__How to complete this task__. Take the material below and restate it word for word, stopping after the line in which "Click the blue Search toolbar button" occurs.
....
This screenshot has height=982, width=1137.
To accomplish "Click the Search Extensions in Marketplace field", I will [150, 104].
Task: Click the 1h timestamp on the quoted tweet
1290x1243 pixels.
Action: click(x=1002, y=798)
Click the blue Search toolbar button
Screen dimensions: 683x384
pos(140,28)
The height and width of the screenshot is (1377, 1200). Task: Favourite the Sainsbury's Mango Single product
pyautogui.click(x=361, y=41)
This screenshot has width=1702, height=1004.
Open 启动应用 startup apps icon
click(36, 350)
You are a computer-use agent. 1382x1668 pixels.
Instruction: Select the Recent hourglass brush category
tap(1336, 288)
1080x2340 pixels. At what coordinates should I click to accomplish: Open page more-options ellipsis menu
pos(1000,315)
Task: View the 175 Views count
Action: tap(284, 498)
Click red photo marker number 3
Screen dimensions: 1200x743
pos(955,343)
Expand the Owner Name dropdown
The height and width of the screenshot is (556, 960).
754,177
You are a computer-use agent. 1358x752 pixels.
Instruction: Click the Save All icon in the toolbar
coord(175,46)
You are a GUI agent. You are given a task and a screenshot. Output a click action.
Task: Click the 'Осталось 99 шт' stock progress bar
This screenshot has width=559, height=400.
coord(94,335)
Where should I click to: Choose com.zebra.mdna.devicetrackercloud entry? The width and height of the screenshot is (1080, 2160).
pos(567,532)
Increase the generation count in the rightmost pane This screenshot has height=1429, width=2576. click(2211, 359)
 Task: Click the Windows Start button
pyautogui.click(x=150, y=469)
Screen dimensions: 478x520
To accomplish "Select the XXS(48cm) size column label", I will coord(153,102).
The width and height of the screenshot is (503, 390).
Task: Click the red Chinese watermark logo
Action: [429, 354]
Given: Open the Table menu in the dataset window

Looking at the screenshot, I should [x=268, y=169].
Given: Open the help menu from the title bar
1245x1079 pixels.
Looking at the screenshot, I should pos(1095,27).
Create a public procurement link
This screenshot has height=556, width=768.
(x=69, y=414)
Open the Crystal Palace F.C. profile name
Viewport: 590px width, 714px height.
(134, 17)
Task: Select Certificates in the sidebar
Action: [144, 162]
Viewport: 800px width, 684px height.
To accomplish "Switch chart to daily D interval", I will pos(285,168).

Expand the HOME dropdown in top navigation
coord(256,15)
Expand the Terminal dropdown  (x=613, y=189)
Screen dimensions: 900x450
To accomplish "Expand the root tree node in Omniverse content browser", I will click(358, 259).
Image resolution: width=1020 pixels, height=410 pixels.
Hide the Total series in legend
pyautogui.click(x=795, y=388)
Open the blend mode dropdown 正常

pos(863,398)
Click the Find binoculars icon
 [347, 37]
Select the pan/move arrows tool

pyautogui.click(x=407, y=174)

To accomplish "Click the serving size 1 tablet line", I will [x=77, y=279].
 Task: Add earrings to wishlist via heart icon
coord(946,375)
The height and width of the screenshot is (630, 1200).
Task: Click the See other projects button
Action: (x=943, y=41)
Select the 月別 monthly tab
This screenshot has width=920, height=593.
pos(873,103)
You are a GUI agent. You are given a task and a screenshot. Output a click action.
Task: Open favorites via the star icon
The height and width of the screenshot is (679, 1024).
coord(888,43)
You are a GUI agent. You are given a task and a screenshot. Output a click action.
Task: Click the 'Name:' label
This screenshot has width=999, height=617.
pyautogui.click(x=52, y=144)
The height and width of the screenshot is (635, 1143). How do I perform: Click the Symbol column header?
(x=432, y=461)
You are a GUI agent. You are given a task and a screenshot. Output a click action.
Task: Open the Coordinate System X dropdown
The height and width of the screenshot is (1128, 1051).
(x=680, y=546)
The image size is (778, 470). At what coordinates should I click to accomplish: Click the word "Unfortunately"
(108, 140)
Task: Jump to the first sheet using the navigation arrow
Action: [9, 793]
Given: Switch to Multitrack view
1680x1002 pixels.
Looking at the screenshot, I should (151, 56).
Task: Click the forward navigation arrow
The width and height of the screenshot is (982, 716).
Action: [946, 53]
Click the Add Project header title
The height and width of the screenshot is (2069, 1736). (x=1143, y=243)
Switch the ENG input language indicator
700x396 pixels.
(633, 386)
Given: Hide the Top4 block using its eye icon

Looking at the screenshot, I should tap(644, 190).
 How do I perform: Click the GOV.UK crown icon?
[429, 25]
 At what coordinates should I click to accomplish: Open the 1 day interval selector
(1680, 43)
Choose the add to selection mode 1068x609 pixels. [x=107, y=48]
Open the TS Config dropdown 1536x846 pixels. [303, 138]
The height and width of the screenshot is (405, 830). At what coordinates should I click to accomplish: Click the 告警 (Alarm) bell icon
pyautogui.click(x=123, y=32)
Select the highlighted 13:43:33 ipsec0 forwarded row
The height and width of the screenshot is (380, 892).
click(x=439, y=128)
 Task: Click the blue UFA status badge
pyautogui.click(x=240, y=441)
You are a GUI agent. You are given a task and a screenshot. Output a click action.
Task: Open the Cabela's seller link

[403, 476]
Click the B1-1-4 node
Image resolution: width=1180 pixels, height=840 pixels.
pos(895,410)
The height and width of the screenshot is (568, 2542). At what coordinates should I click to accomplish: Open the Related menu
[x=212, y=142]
....
__Task result__.
This screenshot has height=982, width=1137.
To accomplish "Click the Search Extensions in Marketplace field", I will [150, 104].
Task: Click the 1h timestamp on the quoted tweet
1290x1243 pixels.
Action: click(x=1002, y=798)
Click the blue Search toolbar button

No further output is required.